Work to complete: In the records below, find the line with "Expand results to", then retype it and every following line exactly, stopping after the line with "882x500 pixels. How". Leave the pictures out.

Data for review:
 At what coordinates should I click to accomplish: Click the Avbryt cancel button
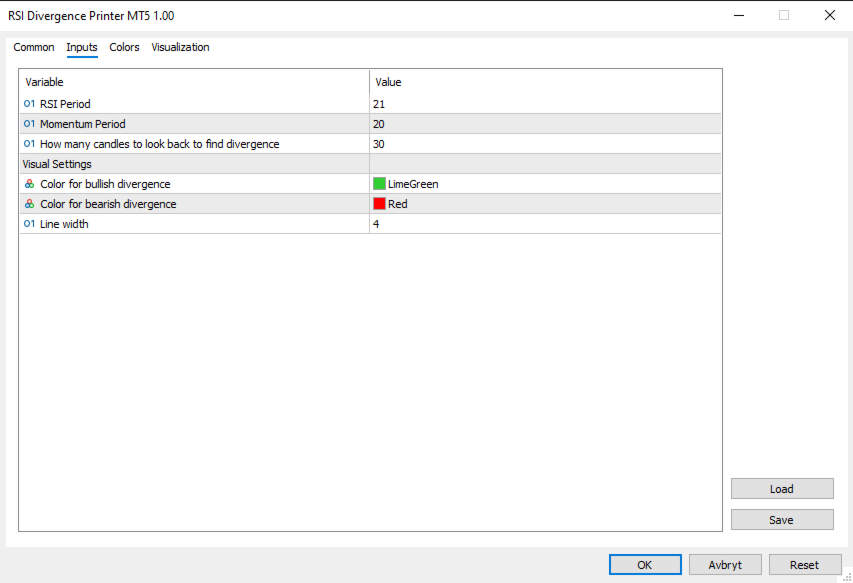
--
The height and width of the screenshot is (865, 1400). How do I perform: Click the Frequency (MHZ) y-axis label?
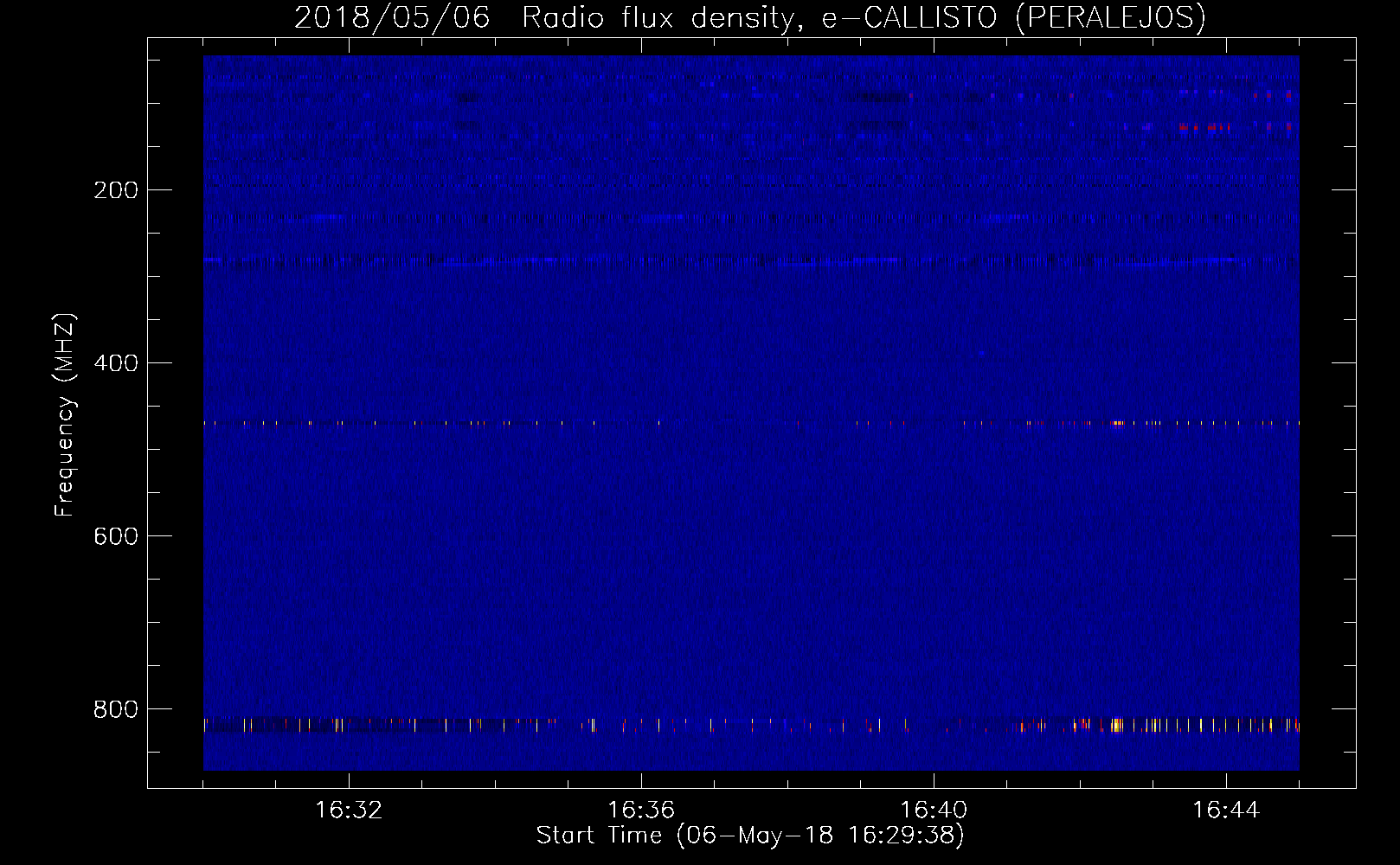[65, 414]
---
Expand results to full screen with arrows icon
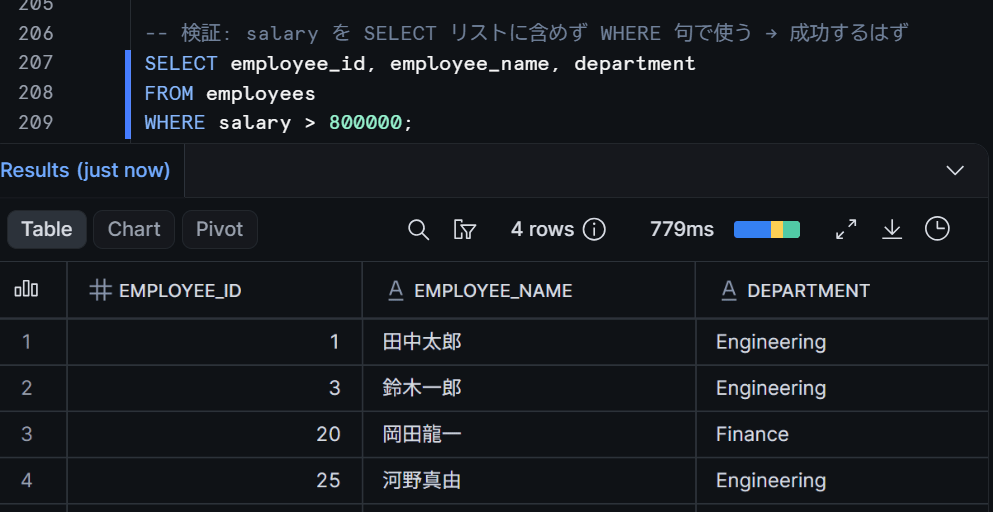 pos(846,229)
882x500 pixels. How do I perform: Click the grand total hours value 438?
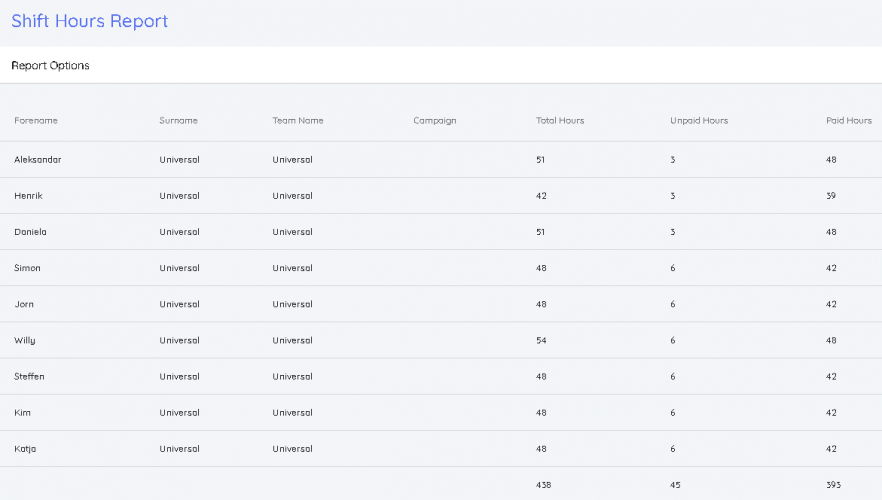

Task result:
Expand results to full screen with arrows icon
 pos(846,229)
882x500 pixels. How do I perform: Click the grand total hours value 438?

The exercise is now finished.